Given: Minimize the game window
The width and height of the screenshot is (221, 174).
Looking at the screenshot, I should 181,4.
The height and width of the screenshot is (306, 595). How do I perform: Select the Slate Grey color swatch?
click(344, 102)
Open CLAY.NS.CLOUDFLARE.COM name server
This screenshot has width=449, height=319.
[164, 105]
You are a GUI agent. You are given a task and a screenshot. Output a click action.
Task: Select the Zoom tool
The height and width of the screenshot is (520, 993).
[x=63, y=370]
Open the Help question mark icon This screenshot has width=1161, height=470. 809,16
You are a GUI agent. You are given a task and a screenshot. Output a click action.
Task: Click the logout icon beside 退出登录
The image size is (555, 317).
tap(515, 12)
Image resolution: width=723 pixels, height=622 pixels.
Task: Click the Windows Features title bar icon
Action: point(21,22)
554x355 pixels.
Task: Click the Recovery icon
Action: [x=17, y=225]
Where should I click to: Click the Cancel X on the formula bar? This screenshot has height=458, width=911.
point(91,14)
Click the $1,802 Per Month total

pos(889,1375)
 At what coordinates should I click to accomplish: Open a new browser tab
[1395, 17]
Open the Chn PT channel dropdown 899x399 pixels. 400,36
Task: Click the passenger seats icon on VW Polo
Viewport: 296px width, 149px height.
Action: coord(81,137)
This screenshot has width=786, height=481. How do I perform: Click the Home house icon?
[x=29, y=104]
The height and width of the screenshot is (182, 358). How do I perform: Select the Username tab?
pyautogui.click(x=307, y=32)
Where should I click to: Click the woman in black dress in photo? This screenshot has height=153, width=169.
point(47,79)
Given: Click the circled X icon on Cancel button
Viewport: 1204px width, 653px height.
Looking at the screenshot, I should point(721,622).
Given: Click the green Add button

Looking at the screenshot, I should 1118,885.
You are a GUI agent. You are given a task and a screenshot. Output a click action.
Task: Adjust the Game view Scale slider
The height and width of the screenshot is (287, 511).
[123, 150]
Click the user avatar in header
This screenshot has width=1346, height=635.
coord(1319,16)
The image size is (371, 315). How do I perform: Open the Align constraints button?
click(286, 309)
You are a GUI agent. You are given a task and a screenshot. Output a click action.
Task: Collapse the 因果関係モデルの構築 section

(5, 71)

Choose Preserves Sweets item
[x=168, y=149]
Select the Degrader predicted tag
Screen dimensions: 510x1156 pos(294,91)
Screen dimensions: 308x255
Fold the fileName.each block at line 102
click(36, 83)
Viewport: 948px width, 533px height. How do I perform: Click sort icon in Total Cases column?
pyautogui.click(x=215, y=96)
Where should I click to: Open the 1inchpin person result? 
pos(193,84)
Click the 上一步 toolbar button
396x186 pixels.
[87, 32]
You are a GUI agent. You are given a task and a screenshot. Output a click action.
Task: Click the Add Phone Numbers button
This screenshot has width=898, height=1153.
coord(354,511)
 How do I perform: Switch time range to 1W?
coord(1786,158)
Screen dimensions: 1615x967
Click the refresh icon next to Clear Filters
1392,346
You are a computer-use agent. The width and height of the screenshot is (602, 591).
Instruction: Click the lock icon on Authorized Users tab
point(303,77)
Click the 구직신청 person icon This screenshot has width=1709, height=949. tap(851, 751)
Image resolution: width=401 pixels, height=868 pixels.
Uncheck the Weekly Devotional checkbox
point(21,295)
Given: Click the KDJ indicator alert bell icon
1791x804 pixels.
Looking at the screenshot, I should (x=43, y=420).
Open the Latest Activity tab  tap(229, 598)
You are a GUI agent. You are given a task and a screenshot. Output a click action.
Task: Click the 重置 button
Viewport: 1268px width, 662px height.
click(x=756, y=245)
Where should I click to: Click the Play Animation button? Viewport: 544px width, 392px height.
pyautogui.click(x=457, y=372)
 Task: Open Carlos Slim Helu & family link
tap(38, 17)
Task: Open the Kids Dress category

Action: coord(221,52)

•••••

- WHAT YOU ARE ASKED TO DO:
Can you lay out the lines above as a JSON list of strings, one string per line with blank lines left out, running from the very first line through the line containing "[x=63, y=370]", both included?

- ANSWER FOR THE TASK:
[
  "Given: Minimize the game window",
  "The width and height of the screenshot is (221, 174).",
  "Looking at the screenshot, I should 181,4.",
  "The height and width of the screenshot is (306, 595). How do I perform: Select the Slate Grey color swatch?",
  "click(344, 102)",
  "Open CLAY.NS.CLOUDFLARE.COM name server",
  "This screenshot has width=449, height=319.",
  "[164, 105]",
  "You are a GUI agent. You are given a task and a screenshot. Output a click action.",
  "Task: Select the Zoom tool",
  "The height and width of the screenshot is (520, 993).",
  "[x=63, y=370]"
]